Our project group is stuck with this question and nobody seems to have clue so far.
Let $f(x)=-8+2\sqrt{x}$. Then the expression $\frac{f(x+h)-f(x)}{h}$ can be written of the form $\frac{A}{(\sqrt{Bx+Ch})+(\sqrt{x})}$, where $A, B,$ and $C$ are constants. (Note: It's possible for one or more of these constants to be $0$. Find the constants. Use your answer from above to find $lim_{h \to 0}\frac{f(x+h)-f(x)}{h}$. Finally, find $f'(1), f'(2),$, and $f'(3)$.

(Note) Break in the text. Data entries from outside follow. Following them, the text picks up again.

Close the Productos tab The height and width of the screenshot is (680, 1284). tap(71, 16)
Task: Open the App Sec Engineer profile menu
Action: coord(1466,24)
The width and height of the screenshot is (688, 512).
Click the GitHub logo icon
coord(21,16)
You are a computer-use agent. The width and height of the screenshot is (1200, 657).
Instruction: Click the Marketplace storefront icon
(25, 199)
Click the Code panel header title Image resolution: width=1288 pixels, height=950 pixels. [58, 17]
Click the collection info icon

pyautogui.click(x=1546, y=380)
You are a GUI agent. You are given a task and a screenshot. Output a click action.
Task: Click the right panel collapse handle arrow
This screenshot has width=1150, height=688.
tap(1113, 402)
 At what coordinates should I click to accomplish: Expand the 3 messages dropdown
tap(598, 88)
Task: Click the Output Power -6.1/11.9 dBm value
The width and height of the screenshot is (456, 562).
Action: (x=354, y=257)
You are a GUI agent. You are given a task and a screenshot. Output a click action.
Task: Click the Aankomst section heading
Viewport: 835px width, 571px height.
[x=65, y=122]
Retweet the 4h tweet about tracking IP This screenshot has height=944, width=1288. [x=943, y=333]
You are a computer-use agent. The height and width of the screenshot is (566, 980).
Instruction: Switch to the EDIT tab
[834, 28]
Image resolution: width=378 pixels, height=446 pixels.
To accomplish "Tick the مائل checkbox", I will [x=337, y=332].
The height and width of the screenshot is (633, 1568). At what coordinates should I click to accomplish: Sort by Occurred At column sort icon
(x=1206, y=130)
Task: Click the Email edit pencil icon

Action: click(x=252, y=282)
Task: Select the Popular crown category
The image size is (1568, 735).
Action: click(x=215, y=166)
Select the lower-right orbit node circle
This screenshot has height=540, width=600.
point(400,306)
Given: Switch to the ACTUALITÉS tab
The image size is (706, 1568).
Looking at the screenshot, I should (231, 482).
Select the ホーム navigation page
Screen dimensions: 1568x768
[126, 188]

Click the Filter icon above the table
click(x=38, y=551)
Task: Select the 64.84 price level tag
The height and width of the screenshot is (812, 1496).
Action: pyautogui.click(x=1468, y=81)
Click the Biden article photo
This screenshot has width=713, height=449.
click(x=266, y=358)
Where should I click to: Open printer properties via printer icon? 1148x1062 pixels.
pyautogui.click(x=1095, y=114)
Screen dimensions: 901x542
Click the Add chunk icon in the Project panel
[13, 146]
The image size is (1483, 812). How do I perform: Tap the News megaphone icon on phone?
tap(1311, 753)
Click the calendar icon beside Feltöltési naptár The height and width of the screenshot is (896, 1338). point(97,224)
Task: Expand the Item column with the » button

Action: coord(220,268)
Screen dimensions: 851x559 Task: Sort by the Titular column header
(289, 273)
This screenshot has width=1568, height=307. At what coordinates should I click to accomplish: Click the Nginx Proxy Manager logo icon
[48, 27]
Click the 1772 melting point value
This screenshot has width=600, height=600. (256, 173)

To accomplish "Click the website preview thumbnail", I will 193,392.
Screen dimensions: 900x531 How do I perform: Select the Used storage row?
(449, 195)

Could somebody help out here?
Thank you.
First of all, plug the function into the definition of the derivative. You should end up with a limit which goes to $\frac{0}{0}$. Now you need to start playing around with the numbers to get it into a more useful form. An important trick for a problem like this is the following: $$\sqrt{a}-\sqrt{b} = (\sqrt{a}-\sqrt{b})*1= (\sqrt{a}-\sqrt{b})*(\frac{\sqrt{a}+\sqrt{b}}{\sqrt{a}+\sqrt{b}})$$ Now, by simply multiplying out the above expression, you find that $$\sqrt{a}-\sqrt{b} = \frac{a-b}{\sqrt{a}+\sqrt{b}}$$
Try to use that type of reasoning to get a limit of the form the question asks for.